1221 Locust Street
Three and a half stars.
Cuisine: Deceptively vegan.
Small Plates: $6 to $16.
Consider the radish.
Now those are three words that have never set a restaurant’s phone ringing.
Radish: Sibling of the brassicas, root of all seasons and darling of none, quick-growing favorite of children’s gardens everywhere—as long as the children don’t have to eat them. To Pliny, they were a “vulgar article of diet,” notable for their “remarkable power of causing flatulence.” To us, they are merely the salad-bar item least likely to run out.
At least, that’s where I stood on radishes the night I first walked into Vedge. Then came five heirloom varieties on a rectangle of black slate, arranged like postmodern sushi, their colors as lurid as watermelon flesh or as muted as old parchment. Each was prepared a different way: a snow-white knot of raw daikon threads stained with sesame oil. French breakfasts pocked with eight-second skillet blisters. Purple daikons roasted almost to creaminess. Half-roasted Spanish blacks. Wrapped in cummerbunds of roasted nori, anointed with smoked tamari, they were not just delicious but revelatory. Forget about your last thousand stiff slices of one-note peppery pungency. Rich Landau will change your whole way of thinking about radishes forever.

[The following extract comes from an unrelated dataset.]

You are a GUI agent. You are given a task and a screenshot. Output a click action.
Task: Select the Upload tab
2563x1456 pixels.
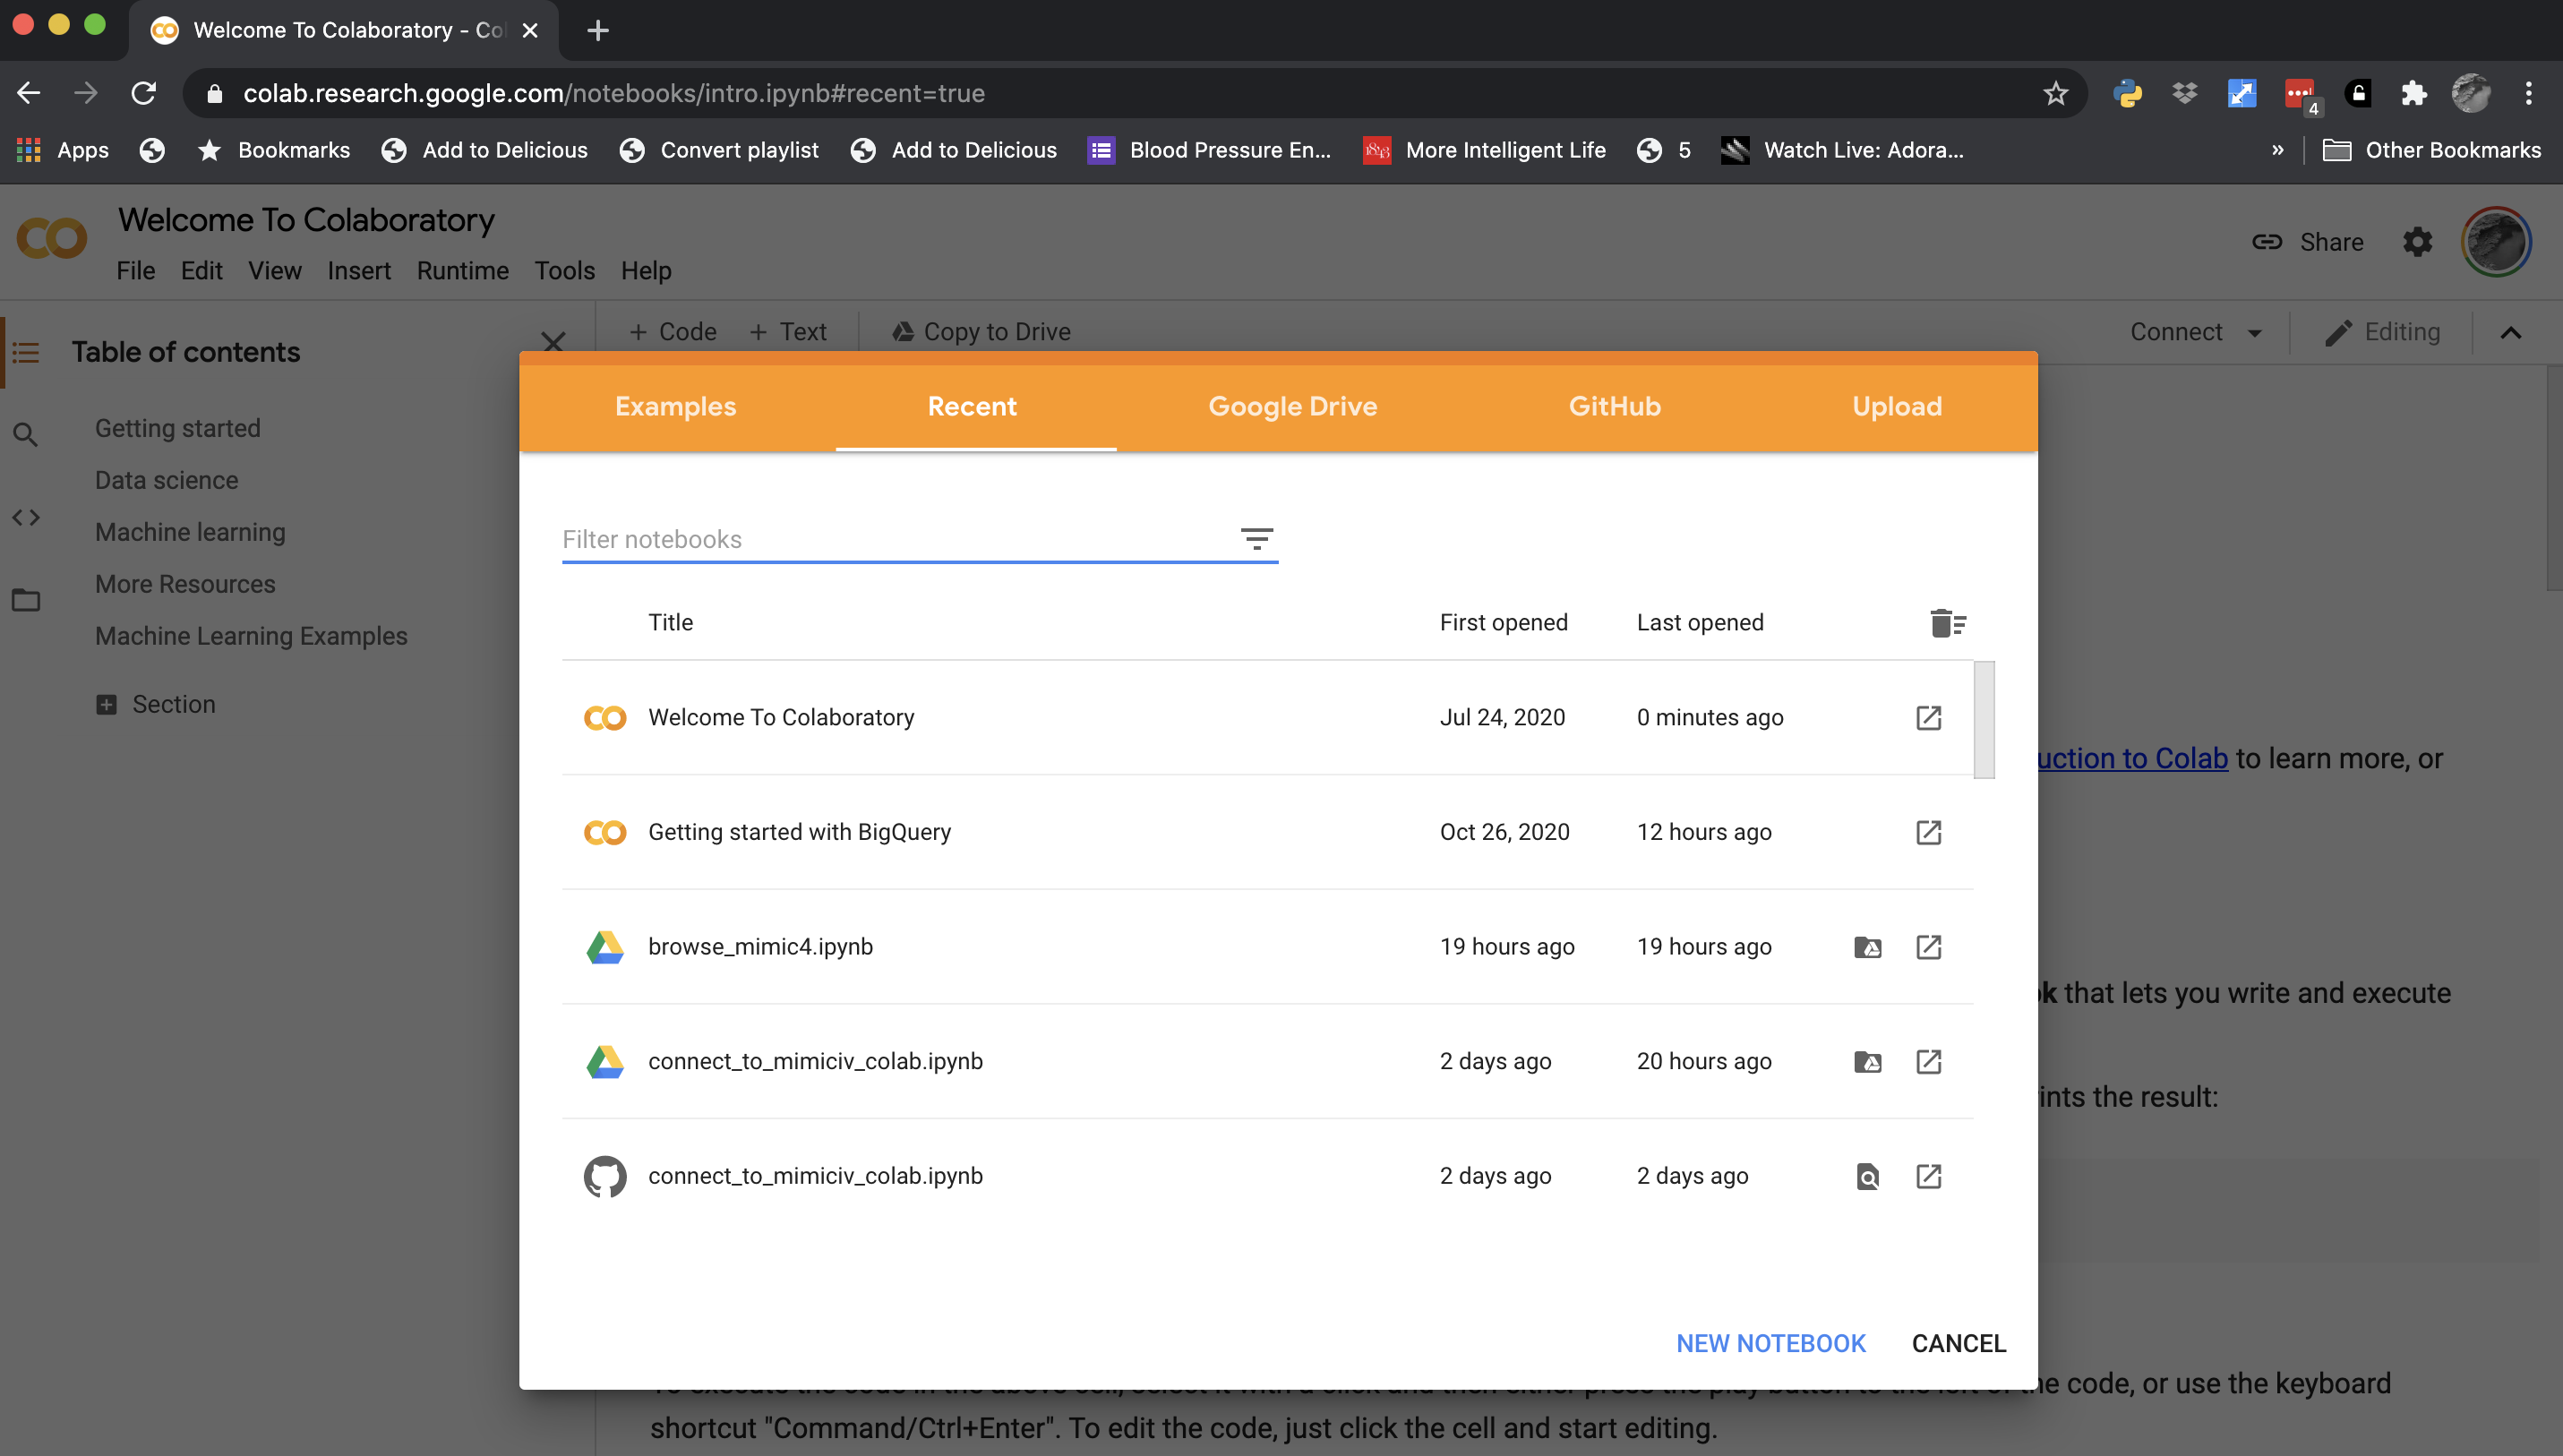tap(1896, 406)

And about much else, too. Like the centrality of beef stock to pho, or cheese to French onion soup—or, for that matter, of cheese and cream to cheesecake ice cream. Vedge is a vegan restaurant. But your assumptions about that are what Landau and his wife/pastry chef, Kate Jacoby, will explode. Because, as I did, you could eat an utterly engrossing meal here—in the lustrously restored old home of Deux Cheminées—without ever quite realizing that fact.
Vegetarian, sure. That was obvious—both from the way black kale tasted purely of its own succulence, and the fact that this may be the only restaurant in town that hasn’t hopped on the pork-belly bandwagon. But no butter, cream, eggs? The cooking was simply so luscious—rounded out with Worcestershire and kombu and other non-oinking weapons in the umami arsenal—that I didn’t even notice those absences.
There was Landau’s onion soup, redolent of Vietnamese five-spice, moody with shiitake trimmings, and—in a masterful evocation of the lasting French influence upon post-colonial Saigon—topped with a giant crouton smeared with spicy sambal in place of melted gruyère.
A caper-studded terrine of avocado, smoked tofu and roasted gold beets transcended its bagels-and-lox inspiration, offering an earthy sweetness more indulgent than the original. On the lighter side, a tuft of baby mesclun greens rose above roasted rutabaga cut carpaccio-style and dusted with pistachio shards whose nuttiness was enhanced by a mellow pilaf of farro and (ingeniously) charred onion bits.
That last flourish was one of many small details that went a long way. Vegans will appreciate Landau’s seitan, which he has custom-made by Ray’s Seitan in Allentown, specifying a slightly undercooked product that retains more starch. It won’t fool a carnivore, but it has a juicier, springier profile than the crumbly stuff from the health-food store. Landau also gets creative with his tofu, whether saucing it with madeira and a walnut picada, as in one wintertime version, or infusing it with Korean gochujang (a fermented soybean-and-sticky-rice condiment) and crisping up the tofu skin in a play on pork cracklings.
But don’t file Vedge away in the “great vegan restaurant” category—though the country can hardly have a better one. It’s also a place for serious oenophiles, with about 100 bottles ranging from offbeat Iberian whites to premier-cru burgundies, some priced below twice retail. It’s also up to the snootiest cocktailian’s snuff. Belly up to the white marble bar for a multifaceted mescal-and-ramazzotti Bitter Butterfly, or one of the ever-changing creations driven by fresh fruit.
But above all else, just eat—and not because it’ll score you points with PETA. Vedge isn’t vying to win the eco-salvation sweepstakes with its daily “dirt list” menu, nor preaching some gospel of nutritional nirvana by proving that celery-root puree can shine without dairy. When Landau and Jacoby decided to shutter Horizons and take things to the next level, they didn’t go on an ethical enlightenment pilgrimage; they went to Animal in L.A. What that meat temple has done for veal brains, they mean to do for vegan mayonnaise.
In my first meal—one of the most enthralling I’ve had in Philadelphia—they made a persuasive (and exquisitely served) case. While other chefs cram their metaphorical golf bags with ever more esoteric clubs—agar agar and the like—Vedge showed the thrill of breaking par with a seven-iron. My second meal wasn’t quite as magical, but still whetted my appetite for what’s to come in spring and summer, when the full bounty of Lancaster farm country comes into bloom.